On late afternoon, before it got dark, our hands, arms and faces stained and filled with the sticky juice of the ripe beans, my family and all of the others there, took our canastos and burlap sacks filled to the rim with the shiny red beans to the weighing station, a central place at the plantation where a couple of large trucks served both to collect the grain from the laborers and as platforms from where the men in charge of the payroll paid the workers their daily earnings. At the weight station, the coffee was weighed by "cuartillos", "cajuelas" or "fanegas", which are the terms used in the coffee industry in Costa Rica to refer to the amount of coffee gathered up by the worker.
The form of pay used to be handled with plastic tokens like the ones used at casinos nowadays. Those
coffee tokens were kept, then exchanged for cash on payday at the end of the week. Hundreds of families like mine exchanged their token and walked out of the fields with their very hard-earned money, just before going home to rest for the weekend..
Writer's Profile:
Ana, who now lives permanently in Costa Rica with her husband Steve Brown, lived for almost 20 years in the United States.
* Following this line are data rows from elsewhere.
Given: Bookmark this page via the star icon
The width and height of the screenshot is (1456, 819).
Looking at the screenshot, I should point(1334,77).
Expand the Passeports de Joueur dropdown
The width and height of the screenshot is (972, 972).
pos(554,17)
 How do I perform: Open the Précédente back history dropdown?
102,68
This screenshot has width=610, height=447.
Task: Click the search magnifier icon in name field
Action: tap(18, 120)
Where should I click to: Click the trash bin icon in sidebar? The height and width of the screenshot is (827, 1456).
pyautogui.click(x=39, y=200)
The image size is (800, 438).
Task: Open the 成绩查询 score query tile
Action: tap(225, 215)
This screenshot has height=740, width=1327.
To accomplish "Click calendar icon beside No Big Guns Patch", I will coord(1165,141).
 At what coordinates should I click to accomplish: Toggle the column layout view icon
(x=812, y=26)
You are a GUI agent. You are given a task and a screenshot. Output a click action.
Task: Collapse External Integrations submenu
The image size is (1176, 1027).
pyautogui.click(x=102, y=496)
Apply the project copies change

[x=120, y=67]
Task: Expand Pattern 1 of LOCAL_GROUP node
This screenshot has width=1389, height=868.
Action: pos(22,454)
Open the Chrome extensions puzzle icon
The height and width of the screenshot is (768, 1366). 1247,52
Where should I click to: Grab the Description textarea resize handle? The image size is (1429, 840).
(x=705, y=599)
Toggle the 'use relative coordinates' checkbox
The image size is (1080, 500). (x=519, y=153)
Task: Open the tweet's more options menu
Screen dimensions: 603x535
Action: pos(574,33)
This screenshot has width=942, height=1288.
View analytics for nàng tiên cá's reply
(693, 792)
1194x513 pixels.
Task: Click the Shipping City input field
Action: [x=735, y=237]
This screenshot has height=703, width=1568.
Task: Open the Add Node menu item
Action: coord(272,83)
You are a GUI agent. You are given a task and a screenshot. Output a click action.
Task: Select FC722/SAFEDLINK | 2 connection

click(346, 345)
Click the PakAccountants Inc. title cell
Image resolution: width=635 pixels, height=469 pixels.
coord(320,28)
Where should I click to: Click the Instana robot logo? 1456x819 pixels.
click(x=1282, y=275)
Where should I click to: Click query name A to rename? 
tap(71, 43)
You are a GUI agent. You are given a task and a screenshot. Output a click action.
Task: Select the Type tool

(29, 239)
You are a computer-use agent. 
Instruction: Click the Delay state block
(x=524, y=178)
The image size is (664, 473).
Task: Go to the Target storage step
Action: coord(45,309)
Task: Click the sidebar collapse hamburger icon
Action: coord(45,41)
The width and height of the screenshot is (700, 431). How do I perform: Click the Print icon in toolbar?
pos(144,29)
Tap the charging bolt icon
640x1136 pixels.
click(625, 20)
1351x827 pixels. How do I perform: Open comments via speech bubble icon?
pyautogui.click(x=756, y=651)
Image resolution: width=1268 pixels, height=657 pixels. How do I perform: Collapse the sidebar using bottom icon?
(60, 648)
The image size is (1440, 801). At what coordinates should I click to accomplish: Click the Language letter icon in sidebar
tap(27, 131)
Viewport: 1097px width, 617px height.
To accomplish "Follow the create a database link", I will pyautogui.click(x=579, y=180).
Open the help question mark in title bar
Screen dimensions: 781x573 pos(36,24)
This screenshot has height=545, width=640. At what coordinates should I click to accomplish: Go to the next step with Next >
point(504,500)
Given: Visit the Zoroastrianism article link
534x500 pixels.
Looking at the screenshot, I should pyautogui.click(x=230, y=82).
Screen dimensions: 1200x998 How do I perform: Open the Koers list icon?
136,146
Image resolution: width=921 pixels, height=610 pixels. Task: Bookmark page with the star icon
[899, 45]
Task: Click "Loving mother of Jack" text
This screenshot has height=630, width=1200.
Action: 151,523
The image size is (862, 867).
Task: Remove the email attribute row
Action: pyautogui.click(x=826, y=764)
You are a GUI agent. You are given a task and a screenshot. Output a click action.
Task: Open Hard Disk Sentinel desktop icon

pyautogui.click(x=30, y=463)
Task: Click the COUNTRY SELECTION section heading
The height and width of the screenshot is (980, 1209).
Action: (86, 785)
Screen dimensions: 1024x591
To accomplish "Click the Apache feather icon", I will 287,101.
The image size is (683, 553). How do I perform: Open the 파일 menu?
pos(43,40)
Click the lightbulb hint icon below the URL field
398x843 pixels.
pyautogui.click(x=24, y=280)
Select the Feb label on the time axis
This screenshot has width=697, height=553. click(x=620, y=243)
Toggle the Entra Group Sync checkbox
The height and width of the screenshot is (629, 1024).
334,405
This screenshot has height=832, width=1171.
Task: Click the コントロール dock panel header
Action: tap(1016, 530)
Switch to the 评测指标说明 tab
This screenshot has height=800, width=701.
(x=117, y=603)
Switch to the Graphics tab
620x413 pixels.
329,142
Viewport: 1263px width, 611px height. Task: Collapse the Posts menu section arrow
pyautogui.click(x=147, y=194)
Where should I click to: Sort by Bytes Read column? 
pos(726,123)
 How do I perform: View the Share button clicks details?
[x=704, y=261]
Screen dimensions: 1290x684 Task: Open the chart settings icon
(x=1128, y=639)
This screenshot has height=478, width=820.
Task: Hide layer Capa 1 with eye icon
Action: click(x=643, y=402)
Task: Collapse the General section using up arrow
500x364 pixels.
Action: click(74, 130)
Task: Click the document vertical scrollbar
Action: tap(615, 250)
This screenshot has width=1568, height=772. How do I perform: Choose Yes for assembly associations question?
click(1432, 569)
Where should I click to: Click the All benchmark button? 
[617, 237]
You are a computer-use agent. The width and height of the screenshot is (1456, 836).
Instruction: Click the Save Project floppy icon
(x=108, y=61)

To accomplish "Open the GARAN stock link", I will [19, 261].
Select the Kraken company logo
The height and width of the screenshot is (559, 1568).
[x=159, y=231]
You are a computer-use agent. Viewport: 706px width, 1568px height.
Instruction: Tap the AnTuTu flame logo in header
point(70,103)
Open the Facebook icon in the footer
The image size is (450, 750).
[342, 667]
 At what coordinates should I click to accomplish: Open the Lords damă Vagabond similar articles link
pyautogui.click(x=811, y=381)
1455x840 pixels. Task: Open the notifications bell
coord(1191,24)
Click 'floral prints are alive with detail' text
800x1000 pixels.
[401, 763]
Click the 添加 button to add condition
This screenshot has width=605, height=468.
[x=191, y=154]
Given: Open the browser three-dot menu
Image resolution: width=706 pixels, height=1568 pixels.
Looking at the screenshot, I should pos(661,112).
Feeling "homesick" for Costa Rica during all of those years, she put down on paper some of the things she remembered from her childhood as a way to keep alive her memories.
For several years she taught mentally handicapped children, and was active in several community organizations in her hometown in Illinois, including the Special Olympics. On her spare time, she went out for long walks or wrote poetry and articles of local interest. Many of her stories were published in the town newspaper, The Edwardsville Intelligencer. Her poetry appeared in "Voices from the Edge, a writer's club publication, and in many newsletters.